Mental Health Matters
Mental health is a struggle for everyone including me.
We all have heard about mental health, and the month that is dedicated to it. But has anyone actually told you what it feels like to have a mental health problem. Mental health is a struggle for a lot of people and not many people know what to do when they know someone struggling with it. Let me share with you my journey so far with my mental health.
I wasn’t properly diagnosed with anxiety and depression until I was seventeen so I’m still fairly new to it all. Most people believe anxiety is just something that makes you extra nervous about stuff but there’s more to anxiety than what people know. I have weeks or sometimes months where I can’t sleep because thoughts creep into my head. What is death gonna be like? I don’t want to die. It’s okay I’m only twenty I still have a good bit of time. Is my dad dying? He’s close to that age. Is he taking care of himself? Of course he is, why wouldn’t he. Do the people in my life actually care about me and want me around? If they care about me they would want me around right? Why am I thinking so much right now? I need to go to sleep, it's 2:30 in the morning. I can’t stop thinking, I know I need to sleep but I can’t. Does my boyfriend actually care about me? Of course he does what I am thinking, we’ve been together for almost two years. But something could happen and he won’t love me anymore. 4:45 in the morning hits and I’m still laying wide awake having a panic attack because my thoughts took over.
Anxiety has intrusive thoughts and I can’t escape them all the time. But that’s not the only thing that comes with anxiety. The other part of anxiety that affects me the most is what keeps me from doing things that I want to.

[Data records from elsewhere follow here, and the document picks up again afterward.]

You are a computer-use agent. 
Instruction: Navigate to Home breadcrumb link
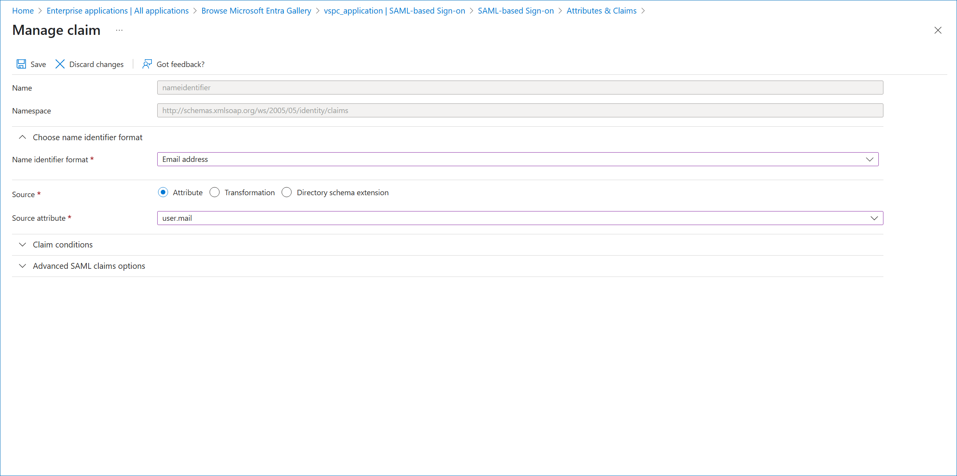[23, 11]
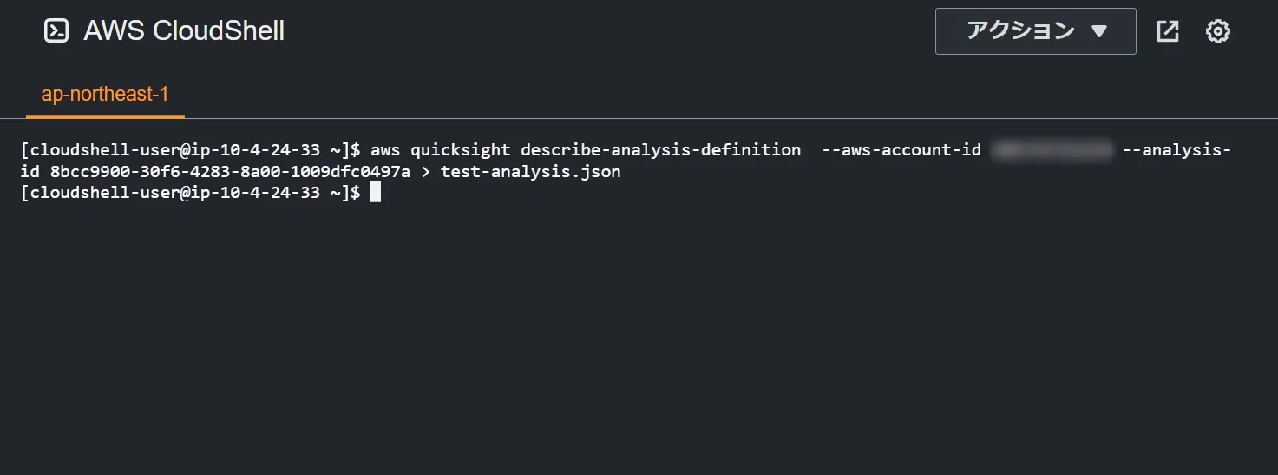1278x475 pixels.
Task: Click the second empty cloudshell-user prompt
Action: tap(191, 193)
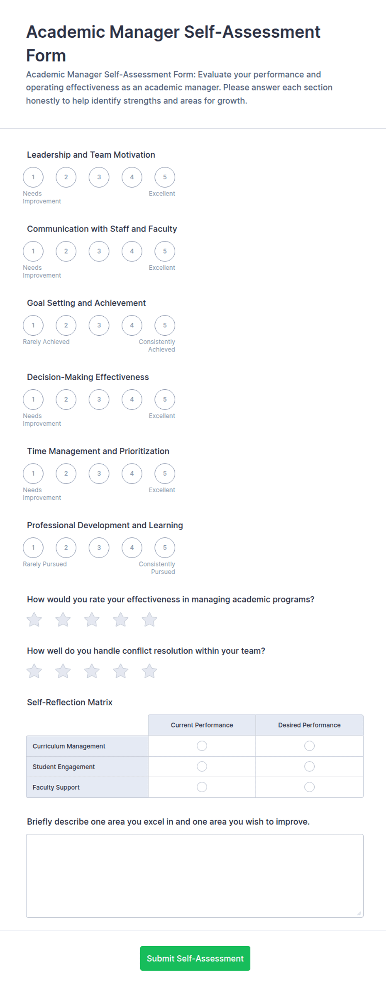Image resolution: width=386 pixels, height=991 pixels.
Task: Rate Leadership and Team Motivation as 5
Action: (x=165, y=177)
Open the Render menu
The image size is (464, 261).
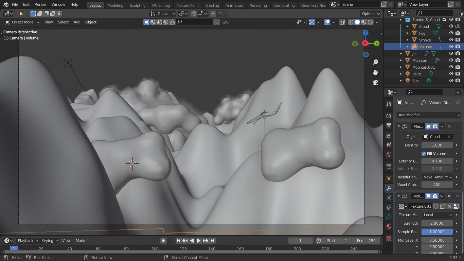point(40,4)
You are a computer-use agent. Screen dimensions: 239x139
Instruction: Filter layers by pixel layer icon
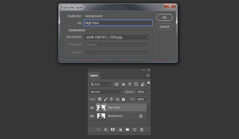[x=117, y=84]
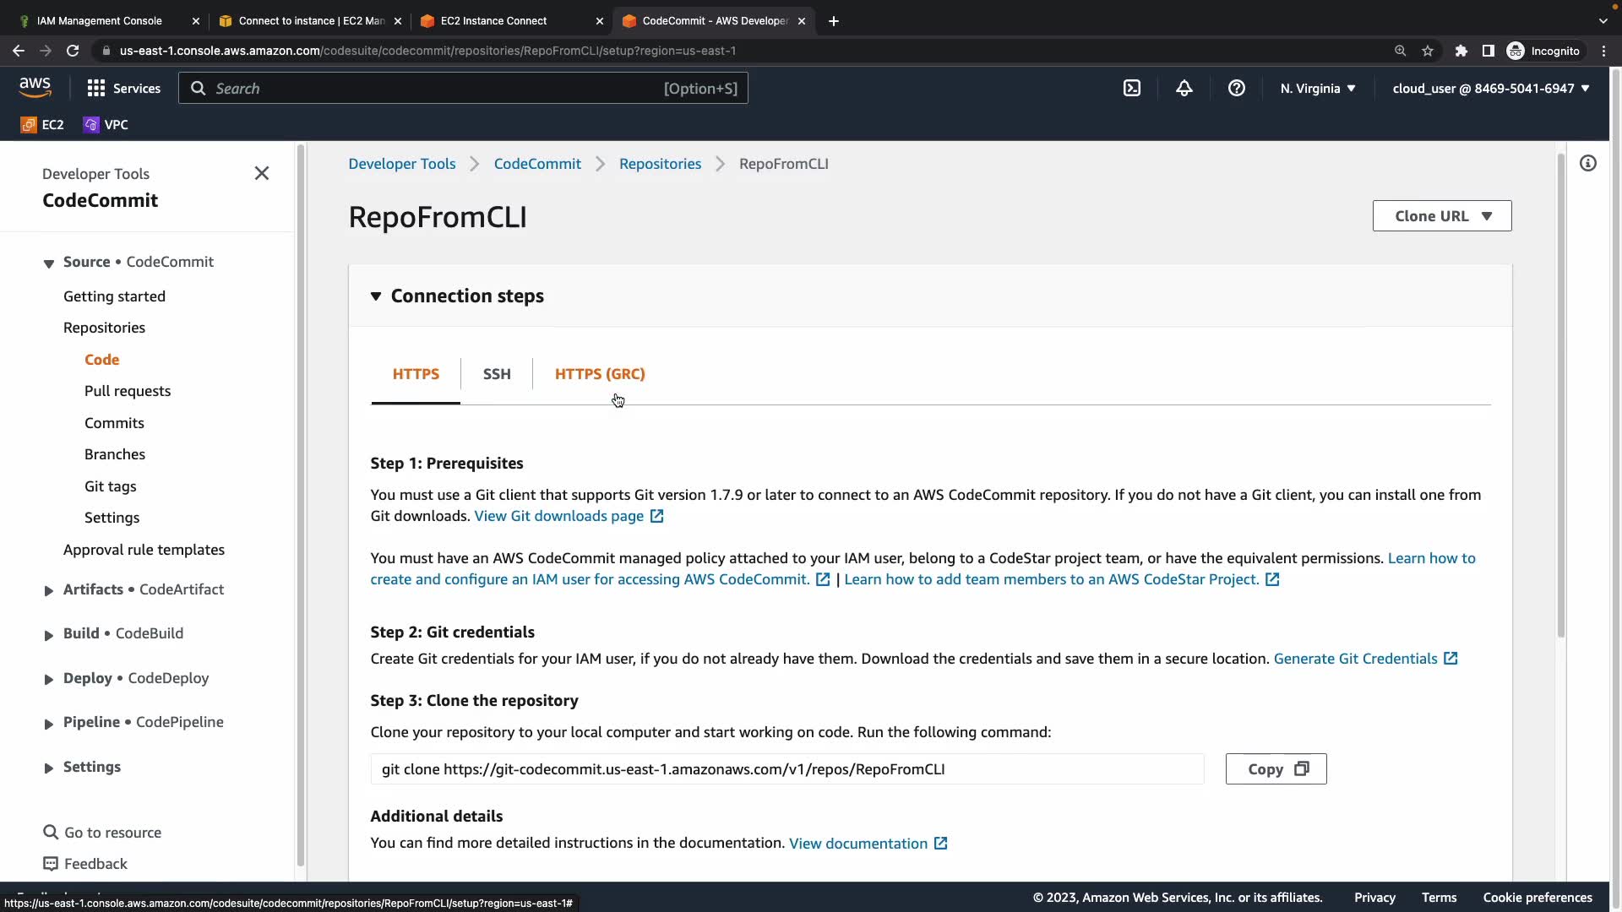Click the AWS logo home icon
This screenshot has height=912, width=1622.
[35, 88]
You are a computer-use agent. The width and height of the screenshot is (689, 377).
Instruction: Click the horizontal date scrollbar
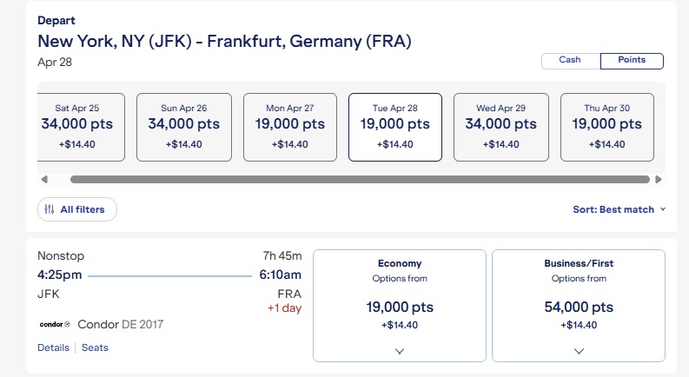point(360,180)
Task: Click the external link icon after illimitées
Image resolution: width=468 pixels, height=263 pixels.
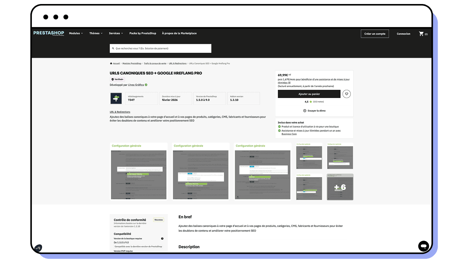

No matter how badly I want to, I just can’t. The first time I felt this way I didn’t know what was going on. I was starting my first job, I was nervous like any other person would be but then I got to thinking. What if my coworkers don’t like me? Will I get fired if my boss doesn’t like me? What will happen if I mess up? It’s only my first day, it can't be that bad, shit I’m running late. Constantly, all that went through my head was how bad I was going to be and how no one would like me.
Depression is harder to manage, most people think it’s just being extra sad but it’s not. Some of the time I am able to notice when my depression is getting worse than it normally is. I’ll have what I call a cleaning spurt. I will clean the whole room, do laundry, change my bedding, scrub the floors and walls, sweep, dust, the whole nine yards. The next day I will clean up any tiny mess that I have in my room, and when it hits me I won’t get out of bed, I won’t shower, I won’t brush my teeth. I still have yet to understand how to cope and deal with my depression, all I know is that the one thing I wished people knew was that all I want is for someone to ask me if I was okay, to ask me if I want to talk, and the biggest one is just to hold me.
PTSD and panic attacks are something that everyone deals with differently. Panic attacks are easier for me to deal with than PTSD. When I have a panic attack I try to remind myself that I'm safe and that everything will be fine. If that doesn't work then I go with the good ole medication that a doctor prescribes for someone that suffers with anxiety and panic attacks. My PTSD is a different story, I don't really have a great way to get control over it. When my PTSD gets bad its from nightmares I have from my past. I've gotten better at ignoring it for the most part but there are some times where I just can't ignore it.
Everyone struggles with their mental health and they have different ways of coping with it. I wanted to be able to share my journey with my mental health and what happens to me with my mental health. I hope that someday this will help you if you are struggling with mental health or if you know someone who is struggling with mental health.